The points $A$ , $B$ and $C$ lie on the surface of a sphere with center $O$ and radius $20$ . It is given that $AB=13$ , $BC=14$ , $CA=15$ , and that the distance from $O$ to $\triangle ABC$ is $\frac{m\sqrt{n}}k$ , where $m$ , $n$ , and $k$ are positive integers, $m$ and $k$ are relatively prime, and $n$ is not divisible by the square of any prime.
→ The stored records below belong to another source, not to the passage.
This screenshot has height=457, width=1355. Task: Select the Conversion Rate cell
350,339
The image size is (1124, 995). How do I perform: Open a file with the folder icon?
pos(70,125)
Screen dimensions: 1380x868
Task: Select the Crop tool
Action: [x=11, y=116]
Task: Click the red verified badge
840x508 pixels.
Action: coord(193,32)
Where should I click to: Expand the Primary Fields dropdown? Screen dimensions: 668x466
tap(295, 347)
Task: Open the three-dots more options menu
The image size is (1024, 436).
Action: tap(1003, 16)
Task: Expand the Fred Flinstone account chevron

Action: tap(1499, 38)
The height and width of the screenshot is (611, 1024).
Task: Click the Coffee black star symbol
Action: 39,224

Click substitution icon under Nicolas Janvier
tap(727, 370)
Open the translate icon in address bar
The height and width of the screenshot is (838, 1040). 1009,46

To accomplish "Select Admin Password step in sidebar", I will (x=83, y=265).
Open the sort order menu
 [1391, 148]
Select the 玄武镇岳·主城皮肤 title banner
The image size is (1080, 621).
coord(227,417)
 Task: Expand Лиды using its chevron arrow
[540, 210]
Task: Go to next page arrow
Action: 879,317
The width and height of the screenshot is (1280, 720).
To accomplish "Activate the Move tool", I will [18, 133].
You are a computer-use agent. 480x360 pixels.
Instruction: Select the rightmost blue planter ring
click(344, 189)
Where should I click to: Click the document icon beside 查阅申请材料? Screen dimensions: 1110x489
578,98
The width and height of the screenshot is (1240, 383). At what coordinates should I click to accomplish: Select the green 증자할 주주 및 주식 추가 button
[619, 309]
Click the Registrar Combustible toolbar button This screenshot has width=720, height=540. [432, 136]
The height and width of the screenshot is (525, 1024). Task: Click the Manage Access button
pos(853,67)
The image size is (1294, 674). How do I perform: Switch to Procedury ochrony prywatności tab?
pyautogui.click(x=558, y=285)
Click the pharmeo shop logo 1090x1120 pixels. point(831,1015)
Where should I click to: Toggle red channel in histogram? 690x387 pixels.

Find $m+n+k$ .

Solution

Let $D$ be the foot of the perpendicular from $O$ to the plane of $ABC$ . By the Pythagorean Theorem on triangles $\triangle OAD$ , $\triangle OBD$ and $\triangle OCD$ we get:

$DA^2=DB^2=DC^2=20^2-OD^2$

It follows that $DA=DB=DC$ , so $D$ is the circumcenter of $\triangle ABC$ .

By Heron's Formula the area of $\triangle ABC$ is (alternatively, a $13-14-15$ triangle may be split into $9-12-15$ and $5-12-13$ right triangles):

$K = \sqrt{s(s-a)(s-b)(s-c)} = \sqrt{21(21-15)(21-14)(21-13)} = 84$

From $R = \frac{abc}{4K}$ , we know that the circumradius of $\triangle ABC$ is:

$R = \frac{abc}{4K} = \frac{(13)(14)(15)}{4(84)} = \frac{65}{8}$

Thus by the Pythagorean Theorem again,

$OD = \sqrt{20^2-R^2} = \sqrt{20^2-\frac{65^2}{8^2}} = \frac{15\sqrt{95}}{8}.$

So the final answer is $15+95+8=\boxed{118}$ .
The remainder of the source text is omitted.